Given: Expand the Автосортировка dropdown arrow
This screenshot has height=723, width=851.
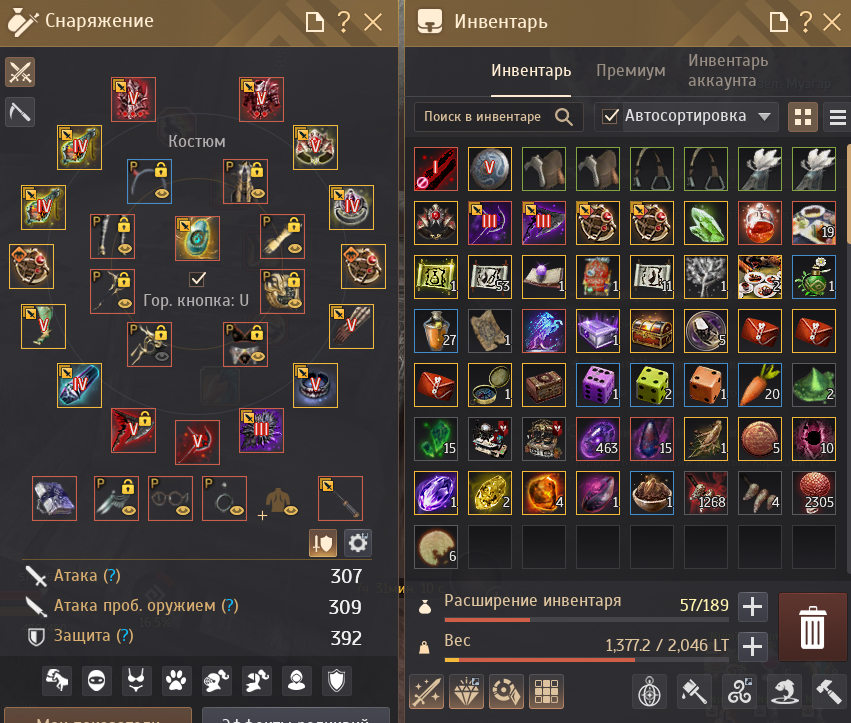Looking at the screenshot, I should click(764, 116).
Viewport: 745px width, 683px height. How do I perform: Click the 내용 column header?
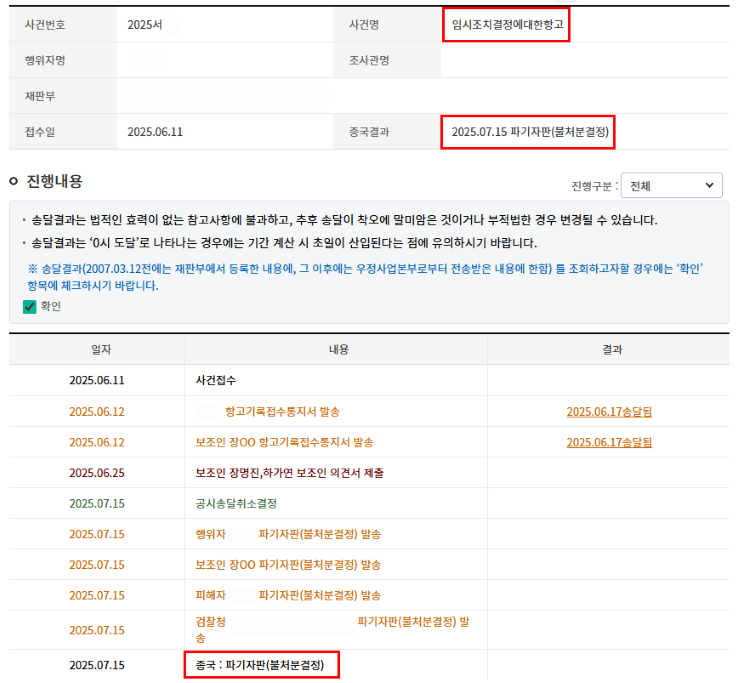click(338, 350)
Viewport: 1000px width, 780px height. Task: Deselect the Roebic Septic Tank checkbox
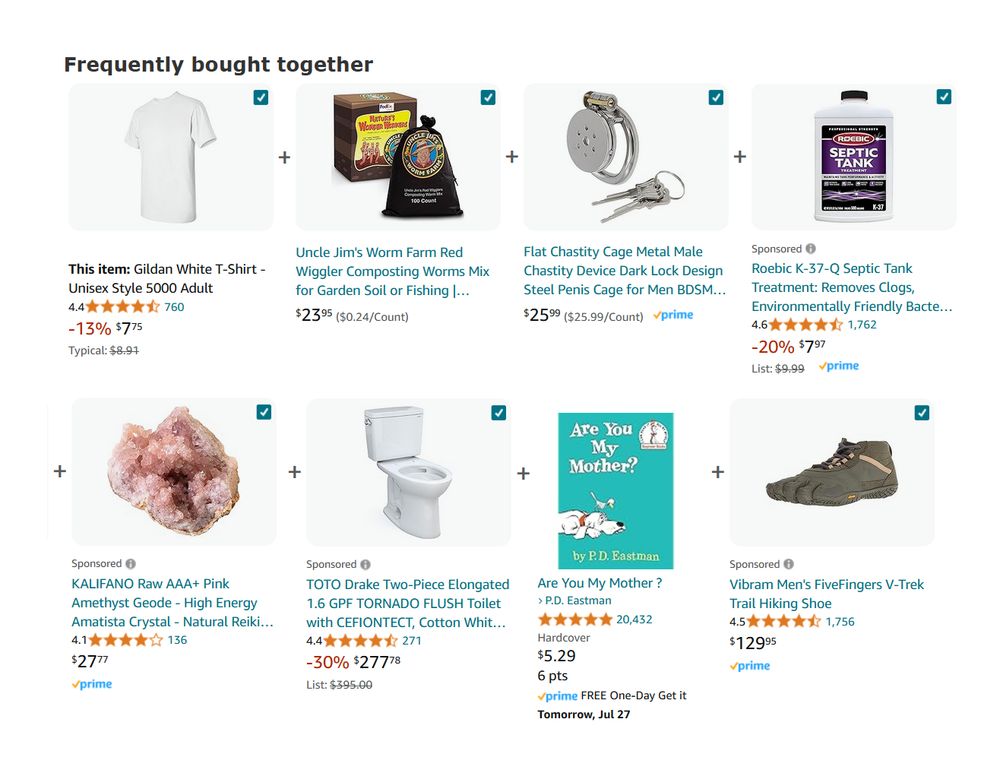coord(944,97)
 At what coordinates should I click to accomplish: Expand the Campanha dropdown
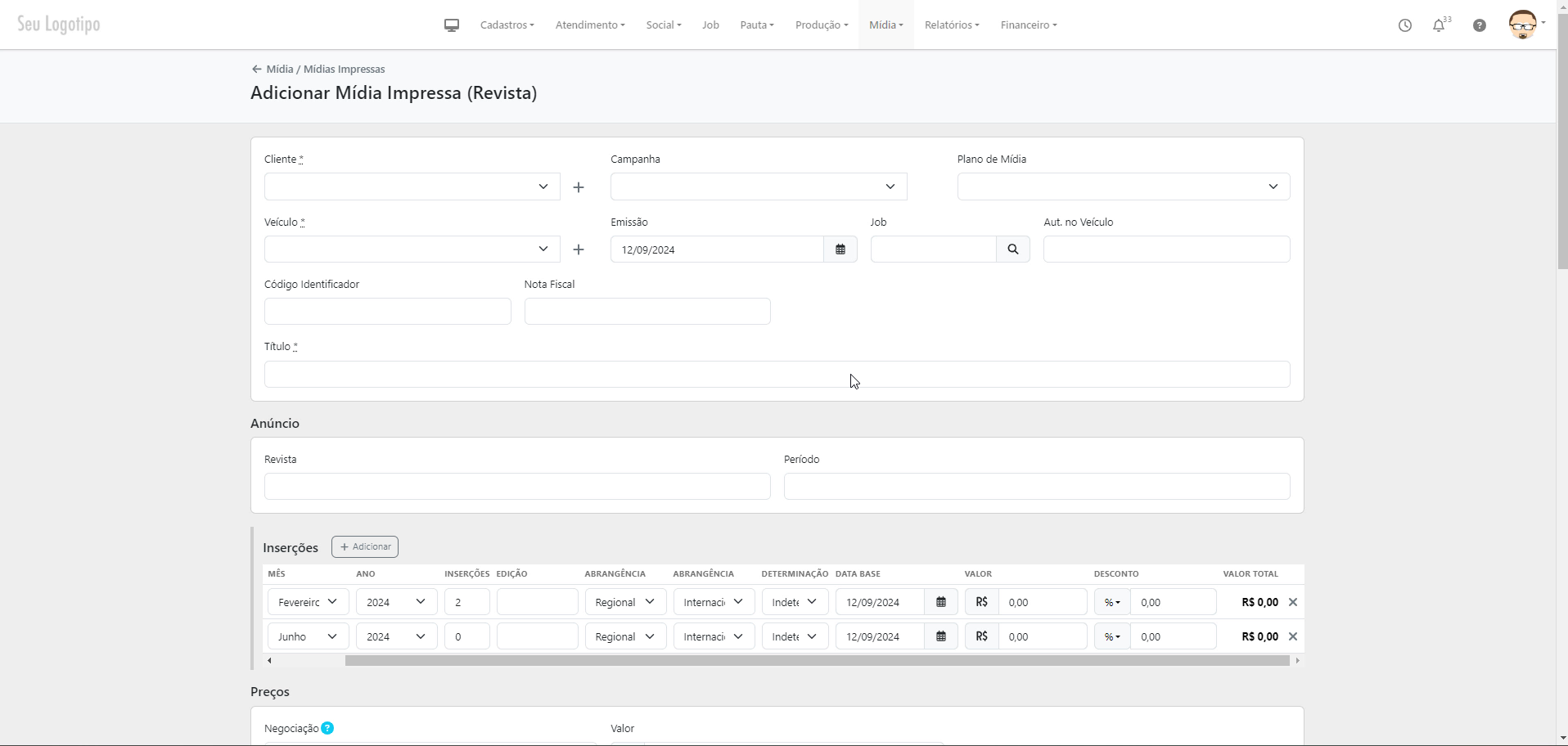(758, 186)
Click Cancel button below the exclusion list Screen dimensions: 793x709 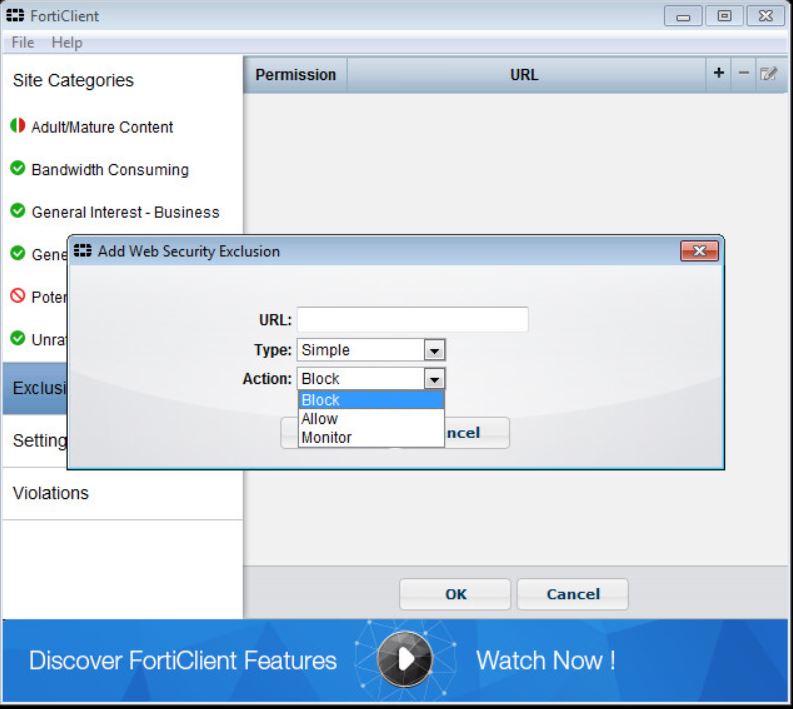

----------

• [What this task involves] Starting from the beginning of the entries and stopping after the line that contains "click(338, 350)", please put those lines into a Markdown table with the columns Row and Line, skipping blank lines and leaving the pictures out.

• [Task output]
| Row | Line |
|---|---|
| 1 | Given: Expand the Автосортировка dropdown arrow |
| 2 | This screenshot has height=723, width=851. |
| 3 | Looking at the screenshot, I should click(764, 116). |
| 4 | Viewport: 745px width, 683px height. How do I perform: Click the 내용 column header? |
| 5 | click(338, 350) |